Alone in his room, the boy is haunted by the adverts which now feature the girl he loves become headline act for a porn channel. He no longer has the merits to skip them. If he looks away he’s bombarded with noise until he looks again.
So he pedals away, earning merits to allow him to confront the judges (and, of course, the millions of viewers) and vent his spleen, heart and assorted viscera. Their response?
“You’ve got something real. Something true. I like you kid...here’s where I am....”
And so he’s swallowed up by the world against which he raged. And that is as satisfying a tragic outcome as you could ask for.
So, we see that FMM did effectively show the rape of a female character. I still argue that TNA was a very different story and much more problematic. Although effectively raped by her society en masse, the love interest of FMM is not shown on anything other than adverts after the audition. We are not shown her functioning normally after her public rape. We see her die a little on screen, and know that there’s no turning back from this.
The use of advertising was also particularly clever. Not being able to escape it really struck a chord with Deb, who is much more affected by advertising than I. I am able to let these things flow over me, and although I may end up whistling music from the catchier examples, in general I’m not aware of what’s going on (as in most things, really...). It’s as if Deb has a particularly sensitive and aware brain that’s forced to swallow all of these images. Spotify, for example, is running an advert by Garmin which takes the beautiful Carol of the Bells and turns it into ‘Give a give a give a Garmin...give a give a give a Garmin...’. Every time it starts playing, she turns a certain shade of puce and looks ready to headbutt the nearest wall.
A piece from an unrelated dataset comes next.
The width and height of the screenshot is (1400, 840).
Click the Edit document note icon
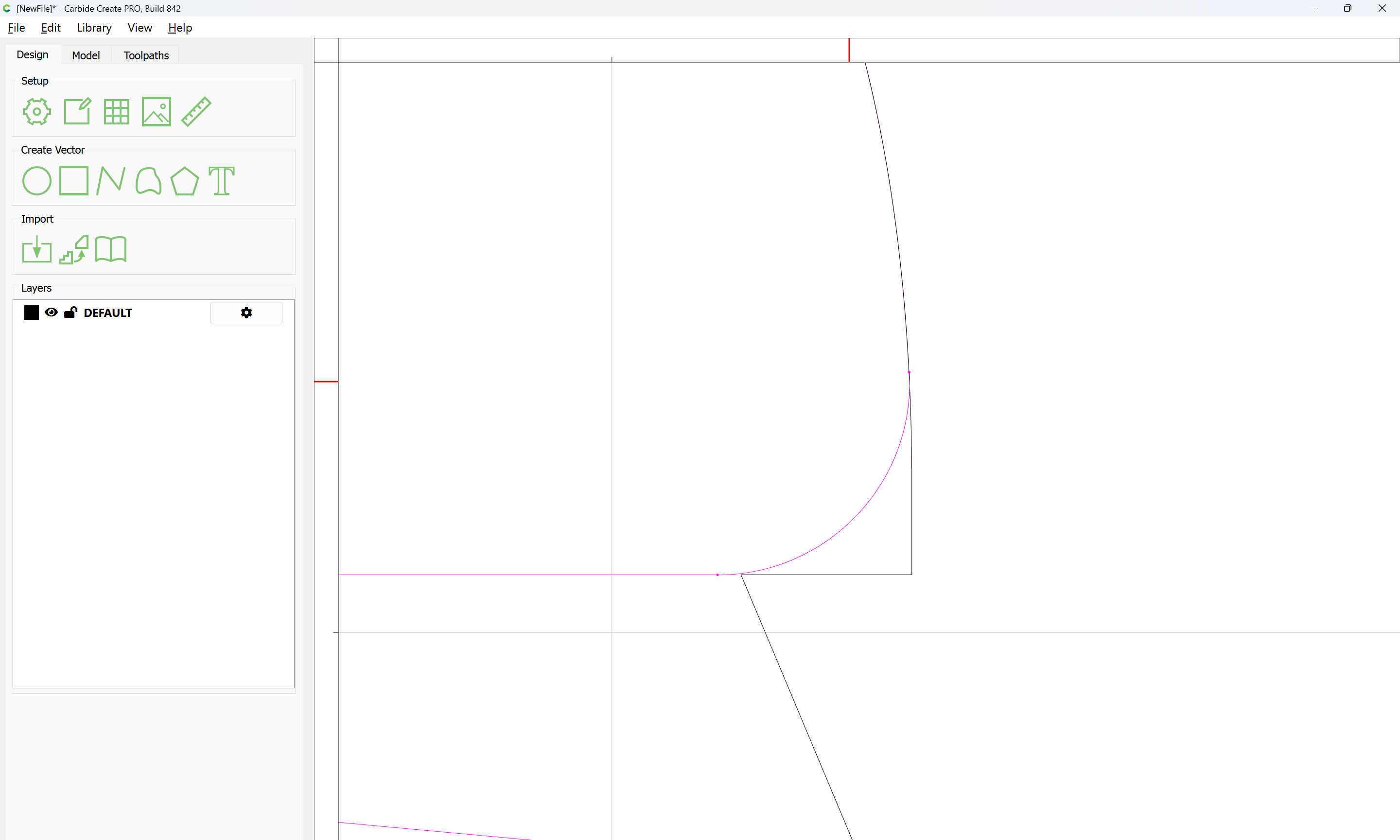(x=77, y=111)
Of course, being show on channel 4 there was another level to this entirely, as suddenly they would cut to a real advertising break. Seeing young kids prancing around in front of an x-box, and to be force fed the message ‘if you love someone, buy them this’ made us shiver.
As much as I didn’t like TNA, I’d still like to praise the use in Black Mirror of the ‘one-off drama’ format. Indeed, Charlie Brooker wrote about it here and it is true that the thing that this format does so well is introducing something fresh and different. It is, of course, not the cheapest or safest means of making television. You cannot reuse sets as easily, and you cannot create a hook by playing around with the long-running lives of characters (often in ways that make no narrative or human sense). But that is exactly why they are worthwhile.
So yes. Of course, I still can’t bring myself to admit that my love-rival did good. Instead, I shall put all the praise firmly in the lap of Konnie Huq, Charlie Brooker’s wife and co-writer. She honestly seems to have taken Brooker’s caustic wit and razor-sharp-satire and mounted it in a beautifully wrought handle. The resultant safety razor has achieved its job of stripping the numbing fluff of ignorance and apathy from the chin of society whilst drawing as little blood as possible. Beautiful, powerful and entirely appropriate. I loved it.